►

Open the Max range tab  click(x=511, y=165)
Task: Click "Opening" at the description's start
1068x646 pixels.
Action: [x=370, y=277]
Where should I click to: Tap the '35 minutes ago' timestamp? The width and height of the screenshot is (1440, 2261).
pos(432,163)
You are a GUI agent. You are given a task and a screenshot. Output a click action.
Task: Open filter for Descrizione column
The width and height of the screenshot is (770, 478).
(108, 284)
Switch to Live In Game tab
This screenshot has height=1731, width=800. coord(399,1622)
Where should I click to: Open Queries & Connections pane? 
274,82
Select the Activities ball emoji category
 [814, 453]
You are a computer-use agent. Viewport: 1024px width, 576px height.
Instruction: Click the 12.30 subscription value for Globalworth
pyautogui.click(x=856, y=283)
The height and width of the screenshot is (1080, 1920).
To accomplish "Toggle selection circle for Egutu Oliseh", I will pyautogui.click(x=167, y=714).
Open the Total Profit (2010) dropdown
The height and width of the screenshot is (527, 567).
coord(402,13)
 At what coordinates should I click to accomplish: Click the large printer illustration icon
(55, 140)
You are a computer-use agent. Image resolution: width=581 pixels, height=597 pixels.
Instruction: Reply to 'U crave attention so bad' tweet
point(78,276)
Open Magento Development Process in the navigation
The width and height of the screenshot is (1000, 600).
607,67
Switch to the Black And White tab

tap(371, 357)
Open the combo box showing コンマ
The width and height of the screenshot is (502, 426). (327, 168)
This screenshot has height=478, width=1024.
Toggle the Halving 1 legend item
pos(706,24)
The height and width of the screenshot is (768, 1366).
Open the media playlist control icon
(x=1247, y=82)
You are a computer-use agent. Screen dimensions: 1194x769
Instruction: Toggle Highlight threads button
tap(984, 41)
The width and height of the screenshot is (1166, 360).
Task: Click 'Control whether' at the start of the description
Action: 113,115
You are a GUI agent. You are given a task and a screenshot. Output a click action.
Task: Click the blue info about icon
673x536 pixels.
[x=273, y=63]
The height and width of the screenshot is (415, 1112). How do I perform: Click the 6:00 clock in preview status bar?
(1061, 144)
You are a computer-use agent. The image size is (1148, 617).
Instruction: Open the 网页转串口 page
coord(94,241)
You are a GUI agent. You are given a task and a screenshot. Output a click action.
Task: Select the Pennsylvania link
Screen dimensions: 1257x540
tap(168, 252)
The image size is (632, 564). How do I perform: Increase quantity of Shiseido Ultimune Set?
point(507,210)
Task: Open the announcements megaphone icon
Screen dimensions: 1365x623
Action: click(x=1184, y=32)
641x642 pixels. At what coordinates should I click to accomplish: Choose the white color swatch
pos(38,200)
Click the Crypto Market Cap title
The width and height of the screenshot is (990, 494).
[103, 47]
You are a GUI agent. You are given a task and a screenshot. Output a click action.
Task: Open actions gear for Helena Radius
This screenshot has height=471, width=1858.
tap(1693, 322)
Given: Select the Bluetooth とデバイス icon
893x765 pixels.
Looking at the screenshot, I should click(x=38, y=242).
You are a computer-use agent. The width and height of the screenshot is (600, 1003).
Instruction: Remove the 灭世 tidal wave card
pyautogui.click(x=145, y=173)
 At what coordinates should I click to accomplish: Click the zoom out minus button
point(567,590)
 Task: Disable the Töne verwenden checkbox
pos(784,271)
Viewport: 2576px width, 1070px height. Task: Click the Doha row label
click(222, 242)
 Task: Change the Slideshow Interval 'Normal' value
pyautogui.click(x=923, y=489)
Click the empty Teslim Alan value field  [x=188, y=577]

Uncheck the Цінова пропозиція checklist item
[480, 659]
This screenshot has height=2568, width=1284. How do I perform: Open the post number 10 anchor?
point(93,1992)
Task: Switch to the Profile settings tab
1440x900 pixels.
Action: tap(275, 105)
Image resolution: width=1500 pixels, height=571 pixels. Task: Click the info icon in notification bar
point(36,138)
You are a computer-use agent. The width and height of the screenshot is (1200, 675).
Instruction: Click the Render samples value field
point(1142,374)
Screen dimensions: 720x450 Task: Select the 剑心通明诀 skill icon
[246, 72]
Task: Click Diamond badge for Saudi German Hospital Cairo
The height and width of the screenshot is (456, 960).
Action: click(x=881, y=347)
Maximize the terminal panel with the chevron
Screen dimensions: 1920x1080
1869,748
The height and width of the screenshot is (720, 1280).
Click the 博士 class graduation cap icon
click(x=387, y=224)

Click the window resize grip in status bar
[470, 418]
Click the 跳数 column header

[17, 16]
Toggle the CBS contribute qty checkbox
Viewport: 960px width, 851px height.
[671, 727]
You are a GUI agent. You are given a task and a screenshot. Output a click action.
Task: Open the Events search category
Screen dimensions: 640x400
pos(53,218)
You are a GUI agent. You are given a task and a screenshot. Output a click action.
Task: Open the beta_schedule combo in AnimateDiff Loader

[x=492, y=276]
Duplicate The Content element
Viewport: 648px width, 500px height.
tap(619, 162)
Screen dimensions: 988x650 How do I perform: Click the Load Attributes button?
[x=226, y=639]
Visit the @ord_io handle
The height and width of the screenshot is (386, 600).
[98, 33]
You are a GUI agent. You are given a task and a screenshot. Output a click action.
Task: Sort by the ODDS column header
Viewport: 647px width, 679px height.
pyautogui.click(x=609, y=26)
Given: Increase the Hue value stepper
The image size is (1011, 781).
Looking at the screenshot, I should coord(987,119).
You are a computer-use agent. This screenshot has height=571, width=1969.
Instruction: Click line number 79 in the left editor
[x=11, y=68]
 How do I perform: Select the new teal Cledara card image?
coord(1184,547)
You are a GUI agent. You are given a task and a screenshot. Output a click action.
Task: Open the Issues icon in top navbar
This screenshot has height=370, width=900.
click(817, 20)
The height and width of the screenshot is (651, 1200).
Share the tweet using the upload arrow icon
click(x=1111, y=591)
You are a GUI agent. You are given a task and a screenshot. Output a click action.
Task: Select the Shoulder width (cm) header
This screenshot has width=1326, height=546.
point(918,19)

◄

### Assignment:
Pull out every line in the data above that has the word "computer".

### Output for this exercise:
You are a computer-use agent. Viewport: 1024px width, 576px height.
You are a computer-use agent. Image resolution: width=581 pixels, height=597 pixels.
You are a computer-use agent. Screen dimensions: 1194x769
You are a computer-use agent. The image size is (1148, 617).
You are a computer-use agent. The width and height of the screenshot is (600, 1003).
You are a computer-use agent. The width and height of the screenshot is (1200, 675).
You are a computer-use agent. This screenshot has height=571, width=1969.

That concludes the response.